TASK REQUIREMENTS: Give again, unaltered, the lines of the listing below that run from the line having "Click the share flight icon" through the line having "Choose the zigzag".

ENTRIES SUPPLIED:
<<<<

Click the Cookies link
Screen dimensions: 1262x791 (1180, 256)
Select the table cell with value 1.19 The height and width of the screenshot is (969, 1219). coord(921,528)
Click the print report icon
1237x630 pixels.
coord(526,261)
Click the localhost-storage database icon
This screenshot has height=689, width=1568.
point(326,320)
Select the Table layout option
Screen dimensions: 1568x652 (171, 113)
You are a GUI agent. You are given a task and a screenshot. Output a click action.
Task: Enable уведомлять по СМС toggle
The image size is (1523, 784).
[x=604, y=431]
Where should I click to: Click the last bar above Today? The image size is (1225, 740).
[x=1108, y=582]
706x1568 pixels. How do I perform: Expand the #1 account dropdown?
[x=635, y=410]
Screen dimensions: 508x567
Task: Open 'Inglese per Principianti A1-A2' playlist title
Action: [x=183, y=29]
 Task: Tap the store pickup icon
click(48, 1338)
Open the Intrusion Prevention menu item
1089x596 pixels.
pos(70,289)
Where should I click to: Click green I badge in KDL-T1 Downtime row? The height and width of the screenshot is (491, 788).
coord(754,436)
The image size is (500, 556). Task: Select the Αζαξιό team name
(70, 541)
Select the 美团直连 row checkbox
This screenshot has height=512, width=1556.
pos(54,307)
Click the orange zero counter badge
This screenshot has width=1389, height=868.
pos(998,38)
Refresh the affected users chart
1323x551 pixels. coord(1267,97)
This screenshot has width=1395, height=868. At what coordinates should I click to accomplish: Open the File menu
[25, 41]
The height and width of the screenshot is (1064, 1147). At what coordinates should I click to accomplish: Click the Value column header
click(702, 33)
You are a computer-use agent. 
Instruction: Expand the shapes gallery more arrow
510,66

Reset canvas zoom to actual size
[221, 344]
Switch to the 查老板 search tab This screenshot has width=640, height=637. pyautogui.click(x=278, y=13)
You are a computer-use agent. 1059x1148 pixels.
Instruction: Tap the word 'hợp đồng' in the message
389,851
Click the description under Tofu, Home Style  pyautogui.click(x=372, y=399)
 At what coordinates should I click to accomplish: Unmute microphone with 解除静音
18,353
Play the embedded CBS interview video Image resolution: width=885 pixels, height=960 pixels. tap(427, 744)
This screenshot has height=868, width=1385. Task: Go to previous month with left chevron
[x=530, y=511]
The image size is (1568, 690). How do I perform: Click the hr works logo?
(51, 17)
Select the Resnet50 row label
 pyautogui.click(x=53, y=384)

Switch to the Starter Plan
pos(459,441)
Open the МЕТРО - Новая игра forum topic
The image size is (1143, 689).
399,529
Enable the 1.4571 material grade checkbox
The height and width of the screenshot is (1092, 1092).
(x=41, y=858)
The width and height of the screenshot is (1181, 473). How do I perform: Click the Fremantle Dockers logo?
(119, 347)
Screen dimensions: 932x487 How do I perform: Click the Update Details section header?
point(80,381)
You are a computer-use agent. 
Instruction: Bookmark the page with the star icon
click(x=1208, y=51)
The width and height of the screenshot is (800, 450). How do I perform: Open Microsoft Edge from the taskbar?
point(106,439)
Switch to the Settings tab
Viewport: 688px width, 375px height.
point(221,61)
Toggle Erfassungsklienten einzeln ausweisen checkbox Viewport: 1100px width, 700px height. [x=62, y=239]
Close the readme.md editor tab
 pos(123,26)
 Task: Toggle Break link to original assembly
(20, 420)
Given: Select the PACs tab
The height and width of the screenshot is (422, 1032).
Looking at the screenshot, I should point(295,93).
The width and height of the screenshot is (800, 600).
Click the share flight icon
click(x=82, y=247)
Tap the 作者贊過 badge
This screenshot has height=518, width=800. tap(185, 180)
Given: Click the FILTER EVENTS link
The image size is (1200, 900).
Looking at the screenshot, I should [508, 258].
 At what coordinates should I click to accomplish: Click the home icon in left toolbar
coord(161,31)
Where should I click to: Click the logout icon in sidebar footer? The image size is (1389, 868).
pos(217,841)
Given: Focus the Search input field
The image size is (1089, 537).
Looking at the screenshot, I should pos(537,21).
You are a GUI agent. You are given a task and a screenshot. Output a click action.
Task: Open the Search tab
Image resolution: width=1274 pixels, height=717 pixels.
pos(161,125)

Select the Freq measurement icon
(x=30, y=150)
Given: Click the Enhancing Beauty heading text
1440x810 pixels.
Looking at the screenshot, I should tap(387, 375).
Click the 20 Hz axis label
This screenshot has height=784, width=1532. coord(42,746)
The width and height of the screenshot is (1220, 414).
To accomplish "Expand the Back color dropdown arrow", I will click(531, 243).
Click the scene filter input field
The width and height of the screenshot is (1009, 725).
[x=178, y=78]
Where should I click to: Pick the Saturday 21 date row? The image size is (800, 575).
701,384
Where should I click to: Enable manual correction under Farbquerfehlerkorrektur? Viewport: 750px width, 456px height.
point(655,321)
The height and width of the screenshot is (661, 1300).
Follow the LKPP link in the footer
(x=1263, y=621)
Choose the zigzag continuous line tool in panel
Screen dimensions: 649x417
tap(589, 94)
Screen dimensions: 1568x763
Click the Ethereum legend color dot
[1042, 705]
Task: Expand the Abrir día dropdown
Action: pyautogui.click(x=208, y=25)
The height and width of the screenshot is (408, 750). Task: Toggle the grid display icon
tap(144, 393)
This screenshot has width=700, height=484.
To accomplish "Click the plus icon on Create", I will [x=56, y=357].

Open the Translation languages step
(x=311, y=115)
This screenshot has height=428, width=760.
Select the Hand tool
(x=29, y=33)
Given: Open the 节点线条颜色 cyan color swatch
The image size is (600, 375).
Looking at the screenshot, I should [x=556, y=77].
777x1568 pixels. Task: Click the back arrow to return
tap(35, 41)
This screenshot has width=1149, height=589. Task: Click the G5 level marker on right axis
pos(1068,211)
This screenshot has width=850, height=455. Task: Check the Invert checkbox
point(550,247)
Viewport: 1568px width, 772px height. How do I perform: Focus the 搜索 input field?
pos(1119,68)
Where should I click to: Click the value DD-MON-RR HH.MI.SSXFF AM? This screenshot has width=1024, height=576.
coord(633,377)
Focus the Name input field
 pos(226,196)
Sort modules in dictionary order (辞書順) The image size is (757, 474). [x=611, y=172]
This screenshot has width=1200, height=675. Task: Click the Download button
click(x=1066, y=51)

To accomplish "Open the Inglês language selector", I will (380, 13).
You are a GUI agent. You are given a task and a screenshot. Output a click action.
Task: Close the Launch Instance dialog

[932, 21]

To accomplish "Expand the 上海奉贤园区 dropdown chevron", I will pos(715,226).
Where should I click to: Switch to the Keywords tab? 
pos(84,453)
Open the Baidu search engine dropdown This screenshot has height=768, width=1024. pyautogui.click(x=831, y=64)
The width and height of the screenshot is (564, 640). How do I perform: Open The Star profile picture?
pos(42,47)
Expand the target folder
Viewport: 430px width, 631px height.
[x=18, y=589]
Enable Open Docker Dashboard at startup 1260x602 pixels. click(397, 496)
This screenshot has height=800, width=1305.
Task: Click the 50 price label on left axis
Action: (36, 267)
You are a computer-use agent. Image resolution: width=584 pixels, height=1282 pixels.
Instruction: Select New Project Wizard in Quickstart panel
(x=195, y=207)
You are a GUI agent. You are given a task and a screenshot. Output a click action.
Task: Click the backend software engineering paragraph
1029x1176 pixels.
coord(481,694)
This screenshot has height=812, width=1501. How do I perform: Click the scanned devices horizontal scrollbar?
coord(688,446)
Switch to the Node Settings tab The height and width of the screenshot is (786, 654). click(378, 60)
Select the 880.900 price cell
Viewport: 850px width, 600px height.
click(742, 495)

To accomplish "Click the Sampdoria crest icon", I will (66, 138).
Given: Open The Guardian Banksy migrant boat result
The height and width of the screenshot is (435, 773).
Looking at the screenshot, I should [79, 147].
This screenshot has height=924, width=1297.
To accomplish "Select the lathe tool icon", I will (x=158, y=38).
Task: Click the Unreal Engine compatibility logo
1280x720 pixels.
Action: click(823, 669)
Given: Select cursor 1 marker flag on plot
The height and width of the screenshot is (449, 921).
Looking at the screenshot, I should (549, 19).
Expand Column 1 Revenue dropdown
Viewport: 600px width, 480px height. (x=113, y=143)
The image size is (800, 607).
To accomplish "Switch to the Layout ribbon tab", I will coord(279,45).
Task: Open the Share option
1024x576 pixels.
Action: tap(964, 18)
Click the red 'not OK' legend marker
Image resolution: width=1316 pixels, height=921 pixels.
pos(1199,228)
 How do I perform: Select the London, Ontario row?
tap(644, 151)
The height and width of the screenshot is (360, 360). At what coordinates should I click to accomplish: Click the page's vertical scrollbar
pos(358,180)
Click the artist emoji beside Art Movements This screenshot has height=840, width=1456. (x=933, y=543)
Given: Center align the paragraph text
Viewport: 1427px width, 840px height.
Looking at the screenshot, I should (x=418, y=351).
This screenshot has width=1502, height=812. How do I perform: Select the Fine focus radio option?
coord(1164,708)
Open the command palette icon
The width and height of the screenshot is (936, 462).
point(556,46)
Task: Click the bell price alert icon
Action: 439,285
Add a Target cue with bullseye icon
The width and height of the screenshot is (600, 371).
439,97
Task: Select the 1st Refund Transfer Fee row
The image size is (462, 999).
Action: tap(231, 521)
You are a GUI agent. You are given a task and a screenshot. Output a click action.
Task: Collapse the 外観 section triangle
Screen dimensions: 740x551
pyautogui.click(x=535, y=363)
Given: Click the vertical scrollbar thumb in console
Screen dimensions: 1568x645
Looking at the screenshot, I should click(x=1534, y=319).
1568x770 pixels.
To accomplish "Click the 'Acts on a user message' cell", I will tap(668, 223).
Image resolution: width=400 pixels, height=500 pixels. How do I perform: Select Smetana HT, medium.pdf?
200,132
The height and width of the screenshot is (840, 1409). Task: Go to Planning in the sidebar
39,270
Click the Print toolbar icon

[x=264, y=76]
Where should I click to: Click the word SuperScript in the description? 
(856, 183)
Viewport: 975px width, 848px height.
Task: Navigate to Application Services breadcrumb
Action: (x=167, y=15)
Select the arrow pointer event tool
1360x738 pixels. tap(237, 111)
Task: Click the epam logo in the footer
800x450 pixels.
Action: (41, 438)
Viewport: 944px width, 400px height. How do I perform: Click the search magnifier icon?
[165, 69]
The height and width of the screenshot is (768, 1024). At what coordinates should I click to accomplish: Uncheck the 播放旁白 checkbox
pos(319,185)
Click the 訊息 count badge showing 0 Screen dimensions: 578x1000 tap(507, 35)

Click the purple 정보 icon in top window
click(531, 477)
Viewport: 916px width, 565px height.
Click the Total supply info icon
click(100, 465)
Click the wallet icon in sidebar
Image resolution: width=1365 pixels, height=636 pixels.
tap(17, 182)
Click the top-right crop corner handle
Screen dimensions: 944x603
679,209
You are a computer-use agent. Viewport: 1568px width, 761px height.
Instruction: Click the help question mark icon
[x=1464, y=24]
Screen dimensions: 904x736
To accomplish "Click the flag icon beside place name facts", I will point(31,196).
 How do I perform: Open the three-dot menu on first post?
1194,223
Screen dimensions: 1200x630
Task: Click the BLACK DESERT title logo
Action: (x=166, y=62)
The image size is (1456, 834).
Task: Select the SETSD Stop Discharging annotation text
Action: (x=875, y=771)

>>>>

EXERCISE RESULT:
Click the share flight icon
click(x=82, y=247)
Tap the 作者贊過 badge
This screenshot has height=518, width=800. tap(185, 180)
Given: Click the FILTER EVENTS link
The image size is (1200, 900).
Looking at the screenshot, I should [508, 258].
 At what coordinates should I click to accomplish: Click the home icon in left toolbar
coord(161,31)
Where should I click to: Click the logout icon in sidebar footer? The image size is (1389, 868).
pos(217,841)
Given: Focus the Search input field
The image size is (1089, 537).
Looking at the screenshot, I should pos(537,21).
You are a GUI agent. You are given a task and a screenshot. Output a click action.
Task: Open the Search tab
Image resolution: width=1274 pixels, height=717 pixels.
pos(161,125)

Select the Freq measurement icon
(x=30, y=150)
Given: Click the Enhancing Beauty heading text
1440x810 pixels.
Looking at the screenshot, I should tap(387, 375).
Click the 20 Hz axis label
This screenshot has height=784, width=1532. coord(42,746)
The width and height of the screenshot is (1220, 414).
To accomplish "Expand the Back color dropdown arrow", I will click(531, 243).
Click the scene filter input field
The width and height of the screenshot is (1009, 725).
[x=178, y=78]
Where should I click to: Pick the Saturday 21 date row? The image size is (800, 575).
701,384
Where should I click to: Enable manual correction under Farbquerfehlerkorrektur? Viewport: 750px width, 456px height.
point(655,321)
The height and width of the screenshot is (661, 1300).
Follow the LKPP link in the footer
(x=1263, y=621)
Choose the zigzag continuous line tool in panel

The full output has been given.